The WGC-Accenture Match Play Championship, the PGA Tour’s most heralded and demanding match play tournament? Woods has a 32-7 career record there.
The dominance started before he turned pro. As an amateur, Woods held a match play record of 43-3 in USGA events.
So when the Cup heads to Celtic Manor on Oct. 1, Woods doesn’t need to shoot 64 to win his match. He just needs to survive. Match play is a game against par. Whoever can bend the most without breaking, and whoever can turn a couple inevitable bogeys into pars, is the one who wins.
Tiger can hit six shots out of bounds on one hole, and it’s just one hole. It doesn’t put him out of the race. That should give him comfort, as he knows all he needs to do is hang tough, stick with his swing, and he’ll be right there. Knowing that a double bogey doesn’t put him out of contention should be a relief for Tiger.

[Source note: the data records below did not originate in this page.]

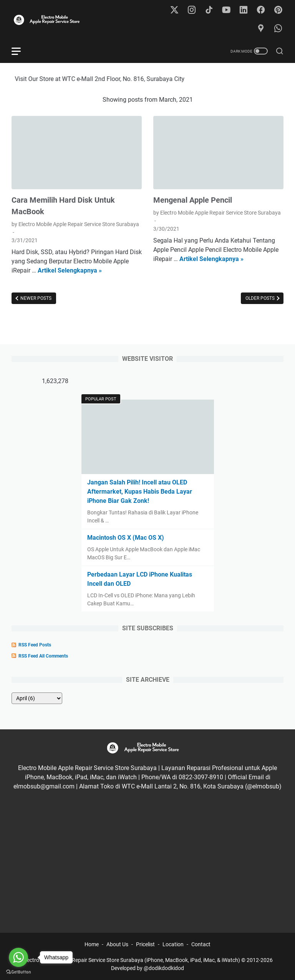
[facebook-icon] (261, 10)
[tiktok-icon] (209, 10)
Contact (201, 944)
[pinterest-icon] (278, 10)
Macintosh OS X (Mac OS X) (126, 537)
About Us (117, 944)
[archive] (37, 698)
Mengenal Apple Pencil (192, 200)
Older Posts (260, 298)
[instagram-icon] (192, 10)
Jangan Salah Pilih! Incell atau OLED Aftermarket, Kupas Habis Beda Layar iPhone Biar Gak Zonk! (139, 491)
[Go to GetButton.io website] (18, 972)
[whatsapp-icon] (278, 29)
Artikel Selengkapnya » (70, 270)
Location (173, 944)
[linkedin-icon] (244, 10)
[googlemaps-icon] (261, 29)
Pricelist (145, 944)
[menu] (21, 51)
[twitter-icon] (174, 10)
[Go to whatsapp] (18, 957)
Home (91, 944)
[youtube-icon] (226, 10)
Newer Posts (35, 298)
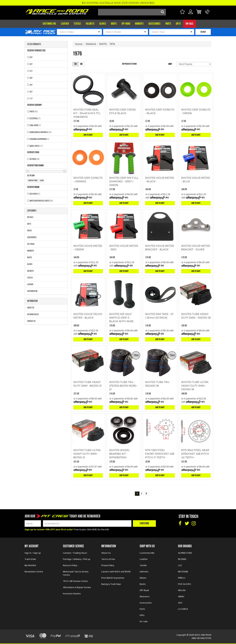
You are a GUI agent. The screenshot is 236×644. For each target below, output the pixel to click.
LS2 (180, 565)
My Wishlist (30, 565)
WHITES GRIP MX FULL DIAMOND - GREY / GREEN (124, 181)
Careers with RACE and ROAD (116, 572)
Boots (114, 24)
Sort (170, 64)
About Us (30, 308)
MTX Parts (35, 194)
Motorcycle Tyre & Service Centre (76, 573)
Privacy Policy (108, 565)
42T (31, 92)
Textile (77, 24)
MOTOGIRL (183, 572)
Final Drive (35, 125)
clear (42, 180)
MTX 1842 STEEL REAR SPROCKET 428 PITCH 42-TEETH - (195, 454)
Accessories (154, 24)
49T (31, 78)
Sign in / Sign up (32, 553)
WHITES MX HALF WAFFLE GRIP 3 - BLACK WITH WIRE (121, 318)
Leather (65, 24)
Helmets (90, 24)
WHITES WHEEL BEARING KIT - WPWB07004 (120, 454)
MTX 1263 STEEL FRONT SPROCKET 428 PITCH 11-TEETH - (160, 454)
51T (31, 71)
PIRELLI (182, 578)
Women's (139, 24)
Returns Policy (33, 314)
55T (31, 57)
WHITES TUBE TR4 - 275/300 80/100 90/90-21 (123, 386)
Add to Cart (88, 135)
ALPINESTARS (185, 553)
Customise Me (49, 24)
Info (90, 129)
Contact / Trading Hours (75, 553)
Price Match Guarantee (113, 578)
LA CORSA (183, 609)
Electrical (35, 118)
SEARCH (203, 32)
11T (31, 98)
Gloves (102, 24)
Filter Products (34, 44)
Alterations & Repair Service (77, 587)
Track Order (30, 559)
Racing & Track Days (111, 584)
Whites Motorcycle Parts (41, 201)
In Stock (34, 159)
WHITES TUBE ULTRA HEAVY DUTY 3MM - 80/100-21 (87, 454)
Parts (168, 24)
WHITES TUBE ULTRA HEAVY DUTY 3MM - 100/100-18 (195, 386)
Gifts (178, 24)
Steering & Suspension (39, 139)
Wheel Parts (36, 146)
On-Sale (190, 24)
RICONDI (182, 559)
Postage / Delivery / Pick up (76, 559)
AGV (180, 602)
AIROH (181, 596)
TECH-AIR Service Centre (75, 581)
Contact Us (31, 321)
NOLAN (182, 590)
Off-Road (126, 24)
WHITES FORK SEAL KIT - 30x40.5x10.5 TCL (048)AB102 (87, 113)
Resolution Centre (34, 572)
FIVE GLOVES (184, 584)
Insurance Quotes (72, 594)
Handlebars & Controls (40, 132)
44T (31, 85)
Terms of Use (108, 559)
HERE (94, 529)
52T (31, 64)
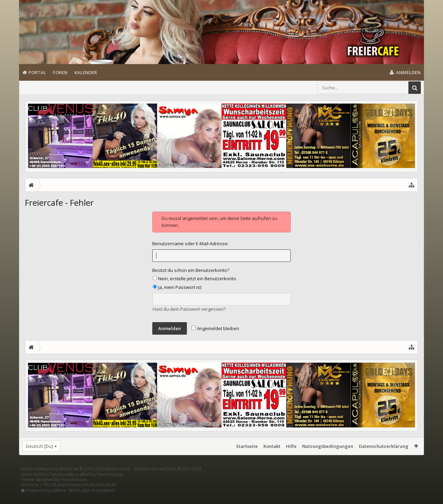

Yeah, right, nice stats buddy, but that was a different Tiger. This isn’t the same guy. He doesn’t have the same game, and his mind is like leftover scraps of beef stew that have been poured down the garbage disposal and churned to pieces. There is no consistency and no way he could “bend but not break.” He’s already broken.
It’s that little devil of a voice that feeds the 24/7 speculation cycle. But really, the problem isn’t that there are people who honestly believe Tiger will never be the same guy again, that he’s now relegated to mediocre golf for the rest of his career. Those folks aren’t a problem at all.
The problem is that too many of us think we always have the answers. We are a sports society that latches onto a news story, positive or negative, and quickly deems it an absolute.
We label Stephen Strasburg, poor kid, the greatest pitcher ever before he even makes five starts in the Big Leagues. Then when he comes up with a little shoulder stiffness, we act like his career is in jeopardy and the Washington Nationals are about to ruin him. Both are complete overreactions.
It’s not a surprise that we have handled Tiger Woods the same way. He’s the year’s biggest sports story.
Woods has played absurdly bad golf in 2010, for his standards. We see this as fact. So it wouldn’t surprise anybody if he crashed at the PGA this week and then got swept off the course at the Ryder Cup by some Irishman—if Tiger is even part of the event.
But we also know that Woods has had great Ryder Cup success and great match play success.
Maybe Woods is more lightning-in-a-bottle than sure thing as we speak, but the upside still highly outweighs any risk.
Tiger Woods could still be the best player on the Ryder Cup team. Or he could not. I don’t know, and you don’t know.
Which is why he ought to be part of Pavin’s squad and teeing it up at Celtic Manor come October.